No marriage is perfect, as we all know. However, it is precisely because we believe the Scriptures teach that marriage is an institution established by God, and is a life-time commitment, that we require certain things from each couple before granting them approval to be married at the church or to use our facilities. One such requirement is to go through counseling. Your mission is not to produce a perfectly married couple, but rather to help a couple establish a biblical understanding and foundation for their marriage. This is not to be taken lightly and thus the encouragement for you, as the counselor, to be in the Word on a regular basis!
You, your spouse, and the couple you are counseling will meet approximately one time each month for at least five meetings, starting about five months before the wedding date. This can vary according to needs and schedules. Men, you must take the lead in each meeting in terms of guiding the discussion. There will normally be assignments for the engaged couple to complete between meetings. It will be expected that the couple will come prepared for each meeting, except for the first meeting. During each meeting, discussion among all is preferable. You will want to be more focused on what the Lord is teaching them through their study than giving them good tips for their marriage. As you go through each meeting keep in mind the qualifications for marriage as outlined in the church’s counseling and wedding policies found in Section 6 of this guide. Maintain close contact with the wedding Officiant so that problems are surfaced and dealt with.
The meetings can be broken down into five basic parts; you will essentially cover one part in each meeting. You, and the couple you are counseling will be using McRae’s book, “Preparing for Your Marriage” as a reference for working through the scriptures and for bringing up topics to be discussed. The book is primarily a “workbook” format. Don’t assume though that during your meetings you need to follow a question and answer “workbook” format. The best utilization of McRae’s book is to complete each assignment and be very familiar with the scripture references used in each chapter. Make the study of the Scriptures the central part of each meeting. Use questions as a springboard to dive into the scriptures! If you are both the Counselor, and Wedding Officiant, plan to invite another Pre-Marriage Counselor to sit in on at least one counseling meeting to get their insight.

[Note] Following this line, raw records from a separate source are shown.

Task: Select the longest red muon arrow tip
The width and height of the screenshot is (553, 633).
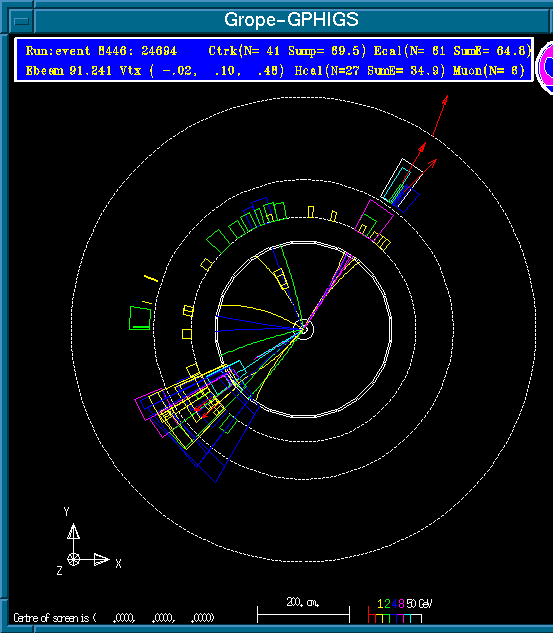Action: pos(445,99)
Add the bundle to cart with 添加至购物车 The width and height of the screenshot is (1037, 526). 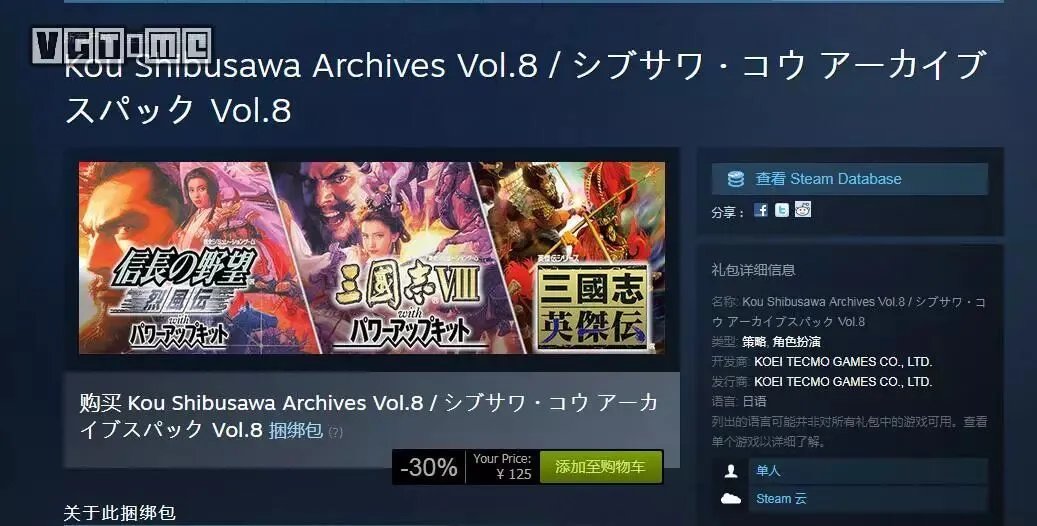601,467
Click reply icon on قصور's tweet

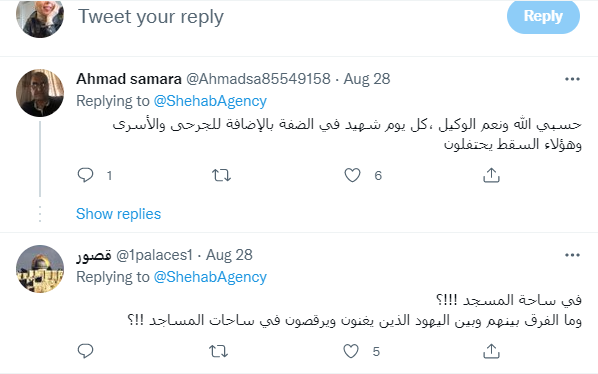(85, 351)
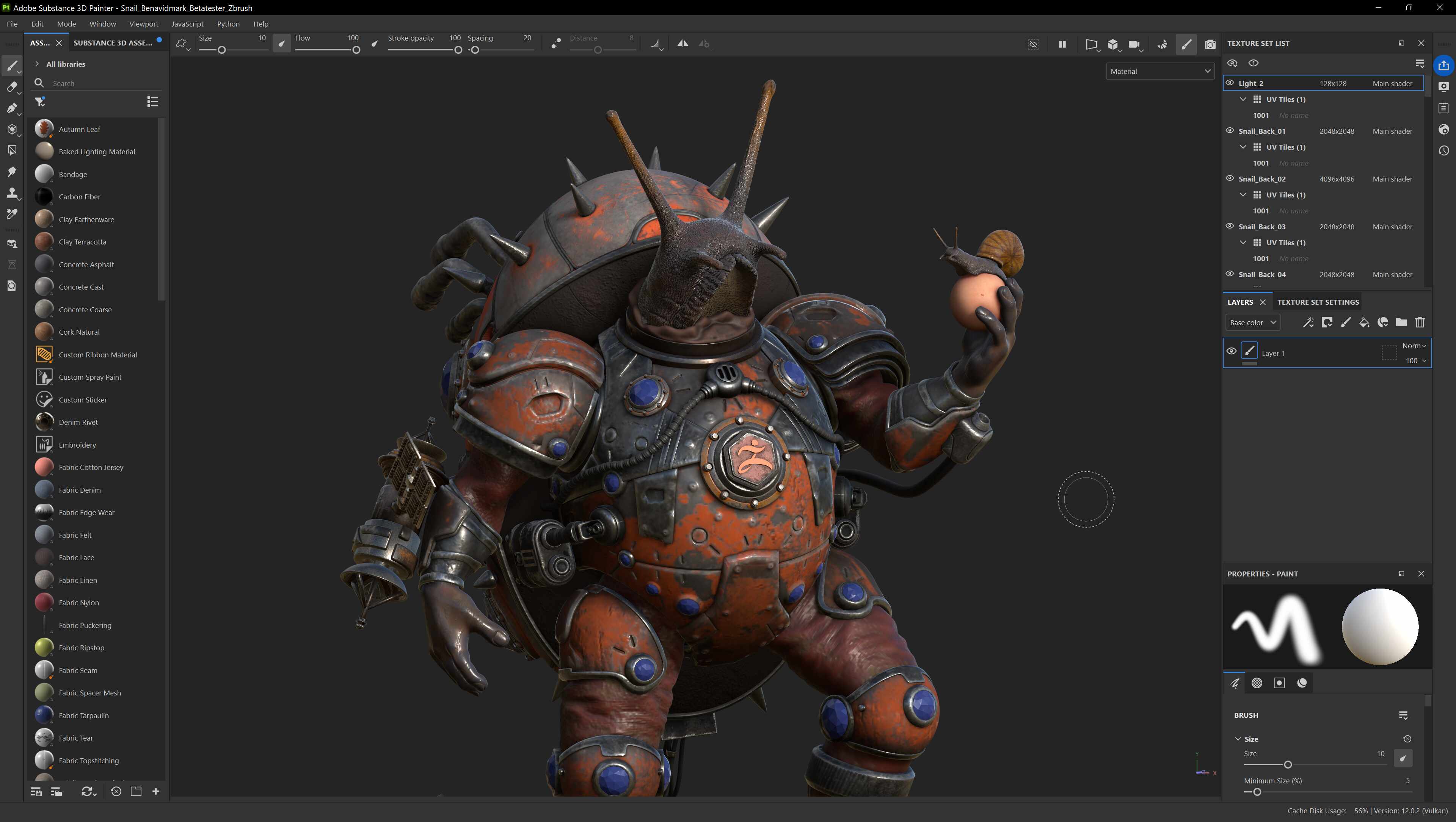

The five meetings are listed below.
1. The criteria for marriage. (“Preparing For Your Marriage” Ch. 1, 2)
2. Christian Marriage I: Basics. (“Preparing For Your Marriage” Ch. 3-11)
3. Christian Marriage II: A Christian husband, A Christian wife.
(“Preparing For Your Marriage” Ch. 12-17)
4. Before your marriage. (“Preparing For Your Marriage” Ch. 18-21)
5. Your wedding and after. (“Preparing For Your Marriage” Ch. 22-26)
Each meeting will last between one and two hours. At the end of each meeting, plan what chapters from “Preparing for Your Marriage” you will cover at the next meeting. It would be preferable to meet in a place where you will not be interrupted. The church has rooms that are available for this purpose. Simply call the church Office to make sure the room you want to use is available when you want it. It might be necessary to fill out a building use form. Plan to have at least one meeting in your home over lunch or dinner. A Sample Approach to Pre-Marriage Counseling in this guide provides an approach to covering the five basic parts. Additional Resources and Suggestions/Ideas from Counselors in this Guide offer additional information you might find helpful as you plan and conduct your meetings.